Moreover, the history of Westeros, as retold through the novels, suggests she would be the one to come in and "break the wheel." It’s already been done once. Aegon I Targaryen, known as Aegon the Conqueror, arrived on Westeros with three full-grown dragons and proceeded to defeat all comers and unite the Seven Kingdoms. Daenerys would most likely do the same upon her arrival, right?

It’s this kind of assumption and misdirection that author George R.R. Martin loves to pull, both on the readers and the characters. Daenerys reads the history of the Seven Kingdoms, learns how Aegon conquered, looks at her own little dragons, and figures two plus two will equal four, just as soon as her dragons are full grown. The reader, having no reason to question this logic, therefore assumes it too. So does everyone who meets her. As Season 8 begins, Jon successfully argues that Daenerys's dragons make her valuable addition to the North's army.

But it’s all wrong. Dragons may be magic, but they're not a deus ex machina. Like all magic in Westeros, they're just tools, no different than an army of Unsullied or a horde of Dothraki, to be used wisely on the battlefield and well during times of peace. Despite everyone’s assumptions, Daenerys never mastered either of those things, in the books or on the show. She locks two of her dragons up during peacetime, and the third runs away, the exact mistake her forefathers made. Her victories on the battlefield against the Masters (and later against the Lannisters) aren’t tactical victories so much as they were strokes of luck, due to being underestimated by men.

Viserion’s death happens because Daenerys comes up against the first man who doesn’t underestimate her or emotionally reacts in horror by her instant brutality and surrenders. Her dragons aren’t flying tactically, they’re just hanging out in the middle of the clear sky, easy targets because no one involved on the side of the living has ever considered worrying about a well-thrown spear or an oversized crossbow. Moreover, that happens despite the fact Daenerys already faced the latter on the battlefield, where Drogon was hit. It’s just that Bronn’s aim wasn’t fatal. The Night King’s was.
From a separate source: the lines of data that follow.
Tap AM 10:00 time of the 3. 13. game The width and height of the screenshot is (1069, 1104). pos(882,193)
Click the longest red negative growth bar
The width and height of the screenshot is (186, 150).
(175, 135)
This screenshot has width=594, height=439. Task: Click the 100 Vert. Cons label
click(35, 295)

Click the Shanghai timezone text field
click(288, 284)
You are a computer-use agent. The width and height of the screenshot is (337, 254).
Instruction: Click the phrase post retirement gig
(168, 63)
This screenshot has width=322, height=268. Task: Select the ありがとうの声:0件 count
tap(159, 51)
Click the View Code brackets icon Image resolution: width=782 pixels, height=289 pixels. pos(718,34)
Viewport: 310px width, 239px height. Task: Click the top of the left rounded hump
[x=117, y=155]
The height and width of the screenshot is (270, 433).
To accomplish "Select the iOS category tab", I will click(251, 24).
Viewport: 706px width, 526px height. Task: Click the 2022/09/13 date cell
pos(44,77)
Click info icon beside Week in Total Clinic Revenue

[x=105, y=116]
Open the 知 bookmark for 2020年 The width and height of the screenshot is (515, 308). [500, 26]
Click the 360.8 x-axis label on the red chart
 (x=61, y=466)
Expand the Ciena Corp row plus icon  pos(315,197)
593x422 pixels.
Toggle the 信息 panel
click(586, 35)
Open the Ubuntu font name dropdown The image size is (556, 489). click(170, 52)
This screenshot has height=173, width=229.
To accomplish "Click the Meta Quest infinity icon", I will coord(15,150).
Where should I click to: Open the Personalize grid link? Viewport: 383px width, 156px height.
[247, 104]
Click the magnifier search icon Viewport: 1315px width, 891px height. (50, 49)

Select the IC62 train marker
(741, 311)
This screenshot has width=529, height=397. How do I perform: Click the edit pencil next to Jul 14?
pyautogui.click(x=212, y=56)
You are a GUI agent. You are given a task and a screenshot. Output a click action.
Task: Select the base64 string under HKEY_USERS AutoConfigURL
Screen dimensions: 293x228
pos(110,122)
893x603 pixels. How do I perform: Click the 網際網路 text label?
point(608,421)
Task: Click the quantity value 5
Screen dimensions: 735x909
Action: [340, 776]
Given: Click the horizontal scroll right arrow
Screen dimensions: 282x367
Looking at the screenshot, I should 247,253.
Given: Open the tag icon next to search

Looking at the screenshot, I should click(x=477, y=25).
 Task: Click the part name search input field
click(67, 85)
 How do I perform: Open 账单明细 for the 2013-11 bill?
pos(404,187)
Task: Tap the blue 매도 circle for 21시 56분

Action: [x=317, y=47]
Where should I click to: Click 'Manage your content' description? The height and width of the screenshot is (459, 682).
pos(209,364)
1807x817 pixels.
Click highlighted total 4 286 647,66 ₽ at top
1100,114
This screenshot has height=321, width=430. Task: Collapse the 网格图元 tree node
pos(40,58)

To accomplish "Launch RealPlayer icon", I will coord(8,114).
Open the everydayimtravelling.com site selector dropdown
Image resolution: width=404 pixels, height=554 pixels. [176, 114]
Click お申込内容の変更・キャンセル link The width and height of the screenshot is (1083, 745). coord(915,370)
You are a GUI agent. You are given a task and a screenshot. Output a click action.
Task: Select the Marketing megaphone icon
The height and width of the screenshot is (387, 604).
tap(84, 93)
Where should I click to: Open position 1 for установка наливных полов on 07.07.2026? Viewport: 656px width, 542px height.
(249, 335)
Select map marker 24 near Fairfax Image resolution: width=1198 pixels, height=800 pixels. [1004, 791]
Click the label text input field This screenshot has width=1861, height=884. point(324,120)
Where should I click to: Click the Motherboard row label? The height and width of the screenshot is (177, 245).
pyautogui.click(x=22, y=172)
Viserion's death was a shock to the system, the one death viewers never considered possible. But it was also a lesson, and an important one, which Daenerys refused to heed. The Night King's murder of Daenerys' child was the herald that taking back Westeros wasn't going to be the cakewalk she'd assumed for all these years, and the first sign she was far more vulnerable in this war than anyone had previously thought.